Campaigners for Britain's millions of vitamin and supplement users have reacted with dismay to a ruling that could sweep up to 5,000 products off the shelves.

The European Court of Justice has rejected British health food industry claims that the proposed Food Supplements Directive, coming into force on 1 August, breaches EU rules. Yesterday's decision means some 300 nutrients and nutrient sources in the UK will be banned unless they can obtain inclusion on a "positive" list - a move that supplement manufacturers say requires excessive levels of testing and red tape.

Among the vitamins and supplements facing a ban are boron, important for healthy teeth and bones; sulphur, important for healthy skin; and 1,000mg Vitamin C tablets. The surprise decision of the European Court goes against an opinion delivered by the same court's advocate-general in April, who said the directive was "as transparent as a black box".

British ministers came under pressure yesterday to negotiate an opt-out from the directive. Opposition parties attacked the Government for failing to defend British consumers' interests, saying the decision was a defeat for common sense and an "unwarranted intrusion by the EU into people's lives".

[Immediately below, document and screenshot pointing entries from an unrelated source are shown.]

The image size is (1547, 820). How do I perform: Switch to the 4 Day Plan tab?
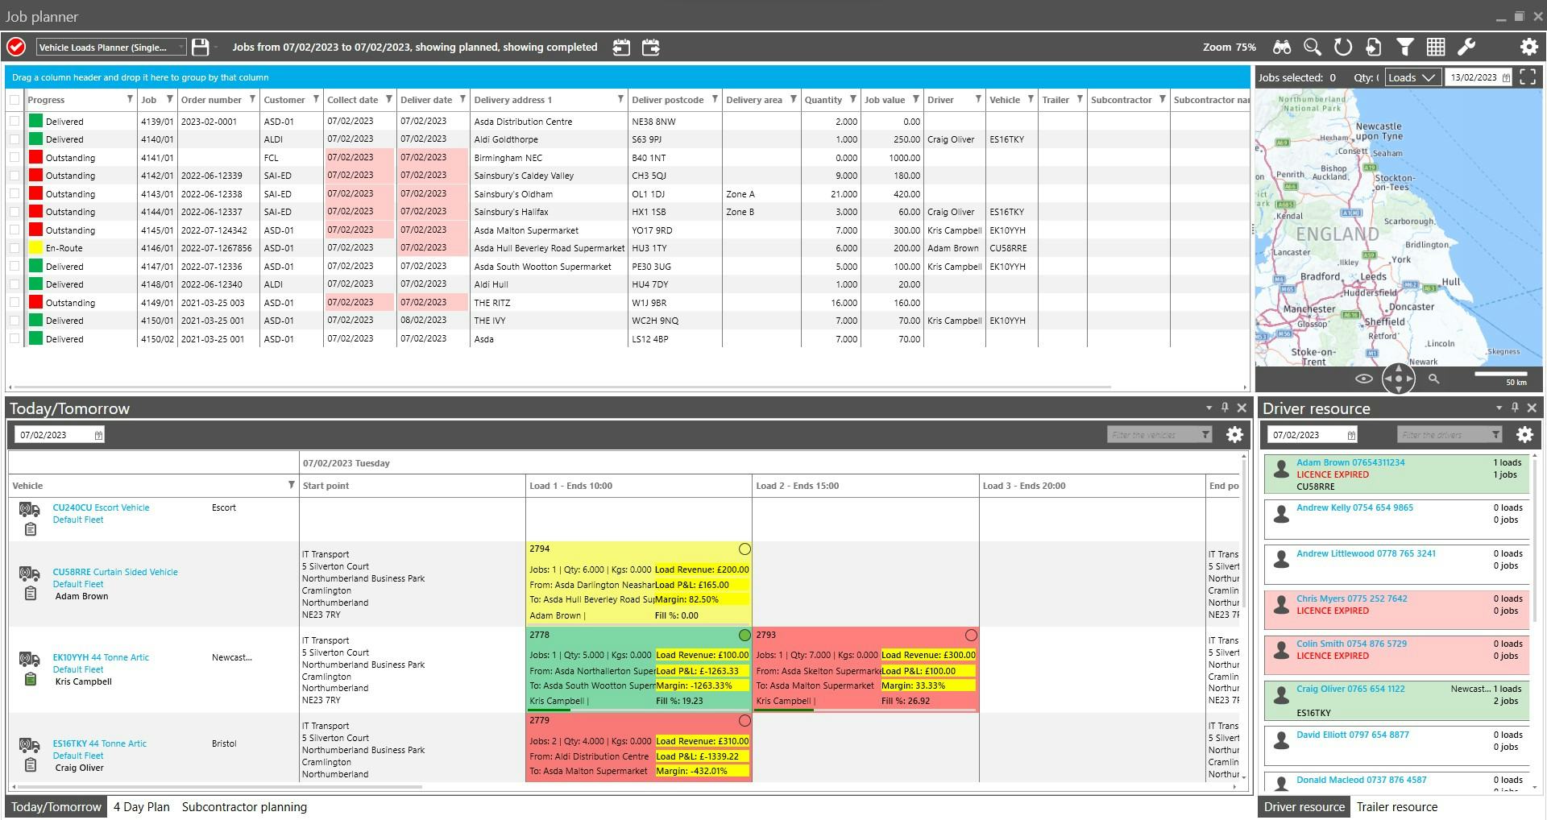[141, 806]
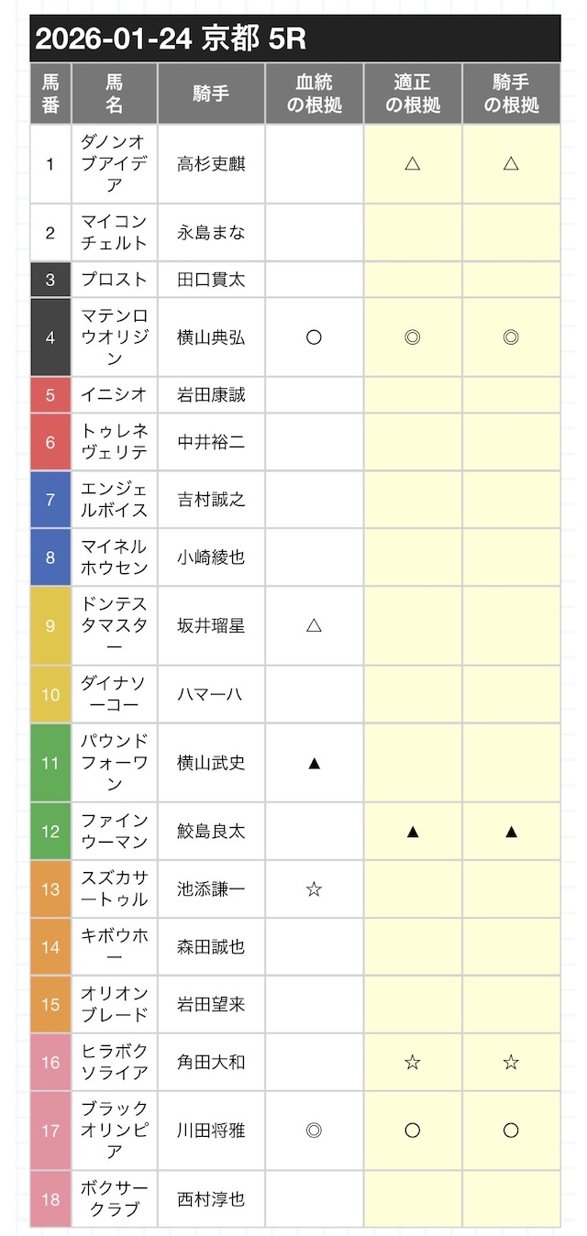Select the ▲ mark in パウンドフォーワン's 血統の根拠 cell
Image resolution: width=587 pixels, height=1236 pixels.
[314, 763]
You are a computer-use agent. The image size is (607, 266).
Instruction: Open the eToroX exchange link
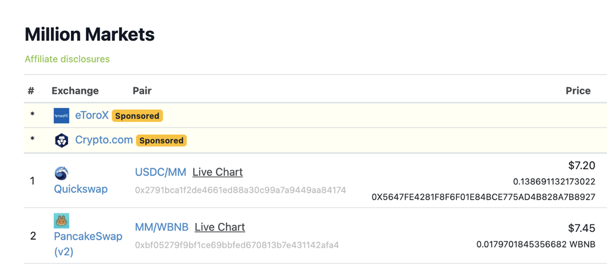pos(92,116)
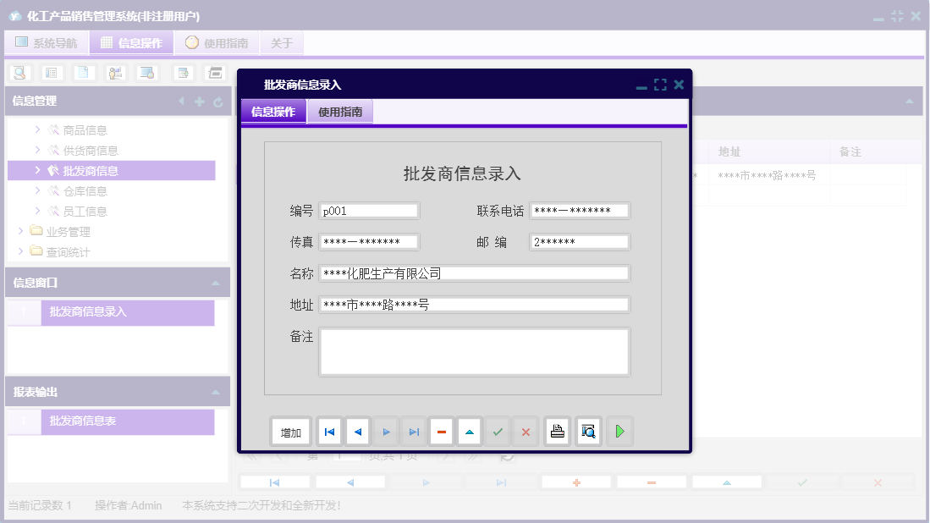Click the 备注 remarks input field

click(x=474, y=350)
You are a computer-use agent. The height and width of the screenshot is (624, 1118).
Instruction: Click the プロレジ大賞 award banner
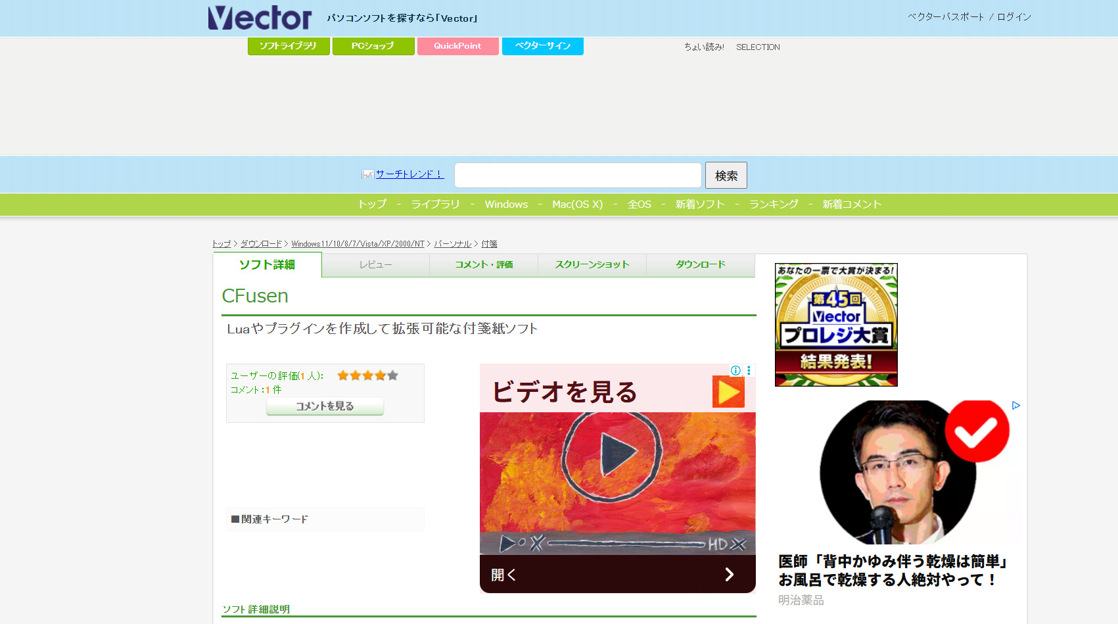click(836, 325)
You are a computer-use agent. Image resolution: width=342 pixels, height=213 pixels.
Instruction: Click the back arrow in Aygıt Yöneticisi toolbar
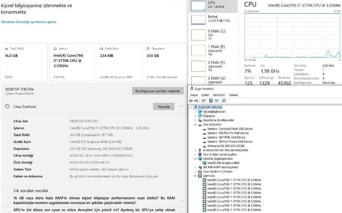click(191, 101)
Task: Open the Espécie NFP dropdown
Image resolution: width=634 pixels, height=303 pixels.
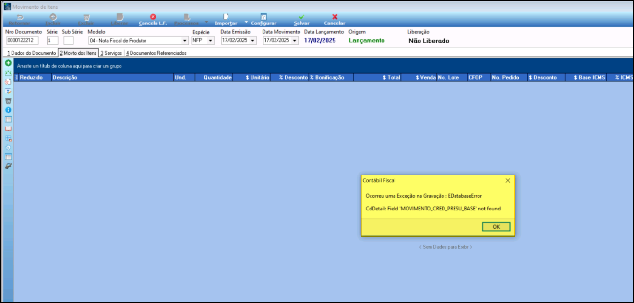Action: 211,41
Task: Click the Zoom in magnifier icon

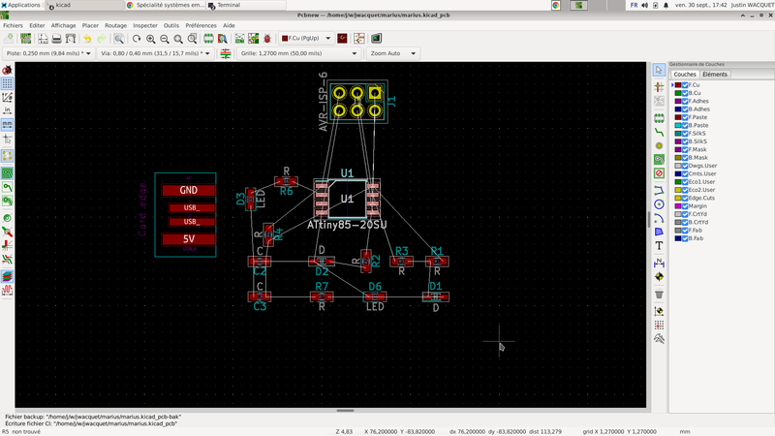Action: click(150, 39)
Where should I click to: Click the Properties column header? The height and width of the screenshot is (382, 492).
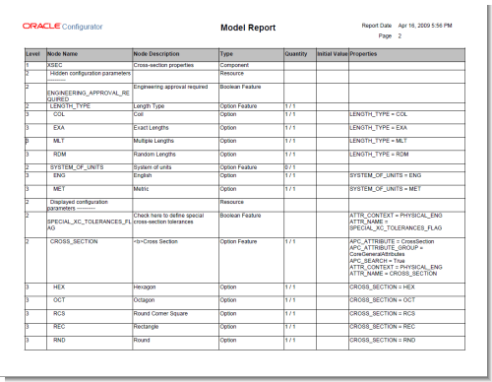tap(363, 54)
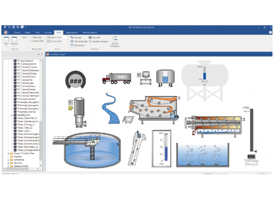
Task: Expand the Project Toolbar Files folder
Action: [x=8, y=154]
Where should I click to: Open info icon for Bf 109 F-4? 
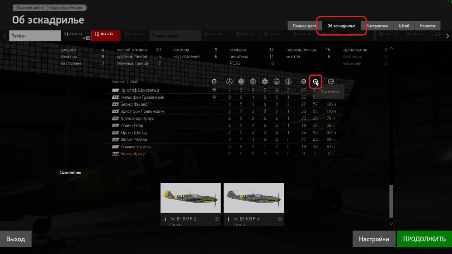(x=280, y=219)
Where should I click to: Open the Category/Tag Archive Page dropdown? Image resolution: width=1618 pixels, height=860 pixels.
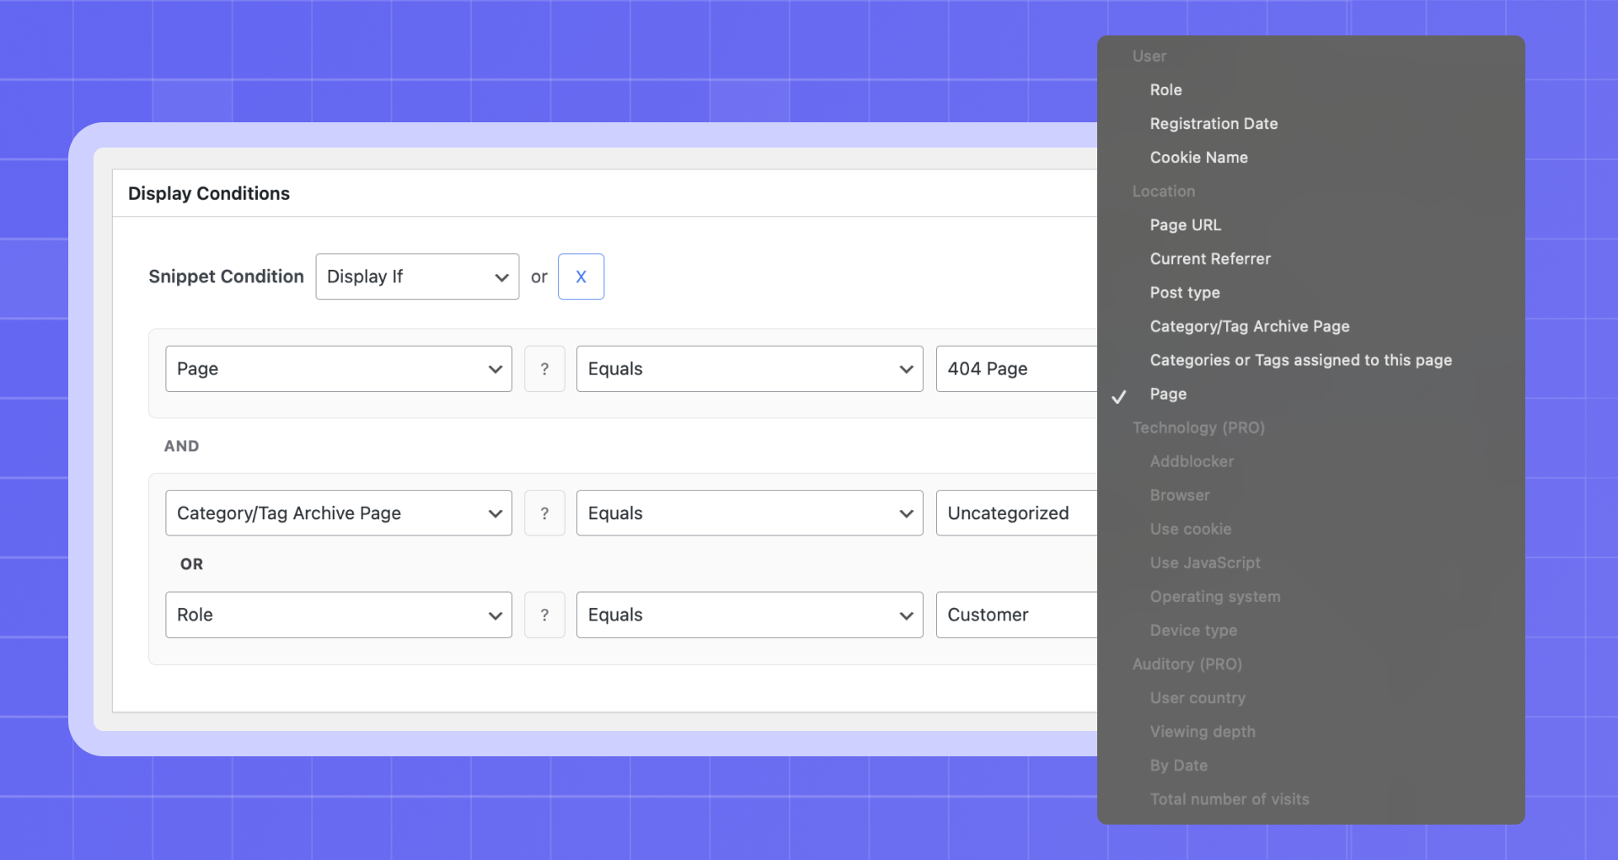point(338,513)
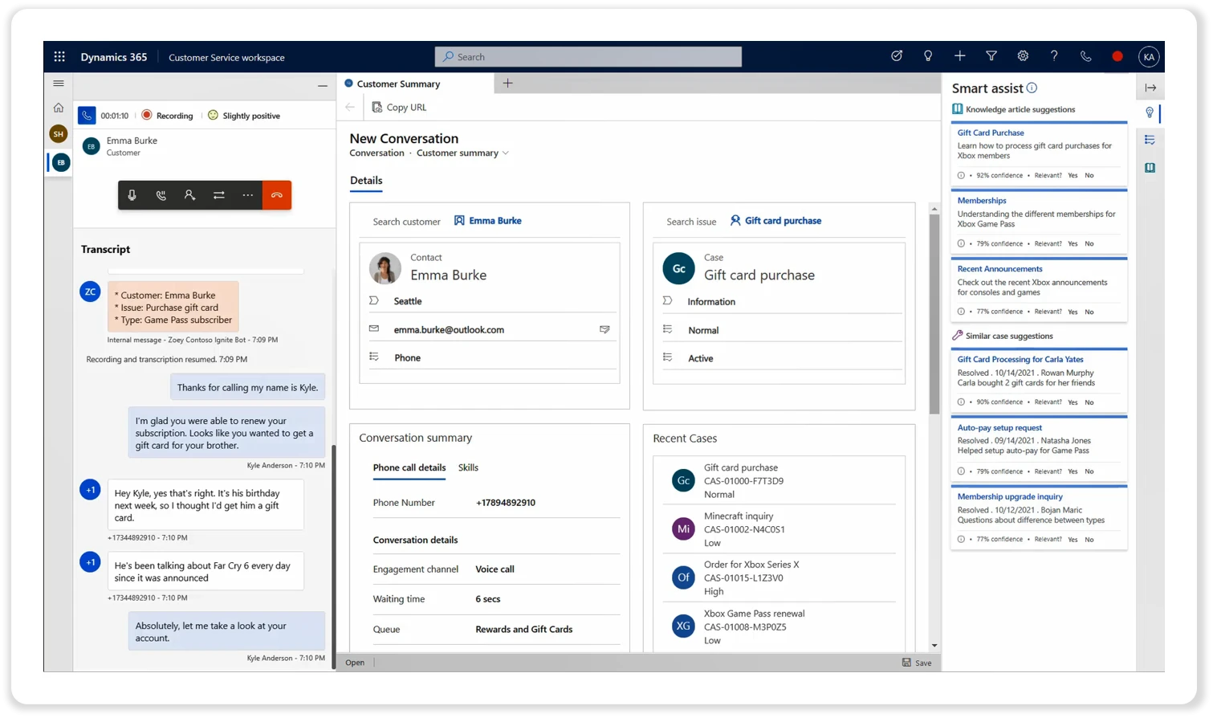Put the call on hold
The height and width of the screenshot is (718, 1213).
pyautogui.click(x=161, y=194)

Simon Burns, a Tory health spokesman, said: "The ruling is a devastating blow for thousands of people who regularly use food supplements and vitamins. It is an absolute disgrace that the Government signed up to the directive in the first place. Now that the UK holds the EU presidency, it is imperative that the Prime Minister intervenes swiftly to secure a British opt-out."

Steve Webb, the Liberal Democrat health spokesman, said: "There is no reason why governments should not be able to allow their own consumers to use products which do not have Europe-wide approval."

The consumer organisation Which? defended the decision. Sue Davies, its chief policy adviser, said: "It'll ensure products are safe, that they contain forms of vitamins and minerals that offer some benefit, and that they are clearly labelled."

Caroline Flint, the Public Health minister, said the safety of food supplements had to be balanced against the need to support consumer choice and that "flexibility" should be built into the system. But she added: "We are concerned that some of the provisions in the directive could be unduly burdensome."

Jenny Seagrove, the actress, who has campaigned against the directive, said: "It is shocking news. This is aboutmoney. The opinion of the advocate general, who was scathing about the directive, and Tony Blair, who criticised it, and 300 doctors and scientists and one million people who signed a petition against it can't all be wrong. I wonder what happened with the 12 men in the European Court of Justice and what pressures they were under."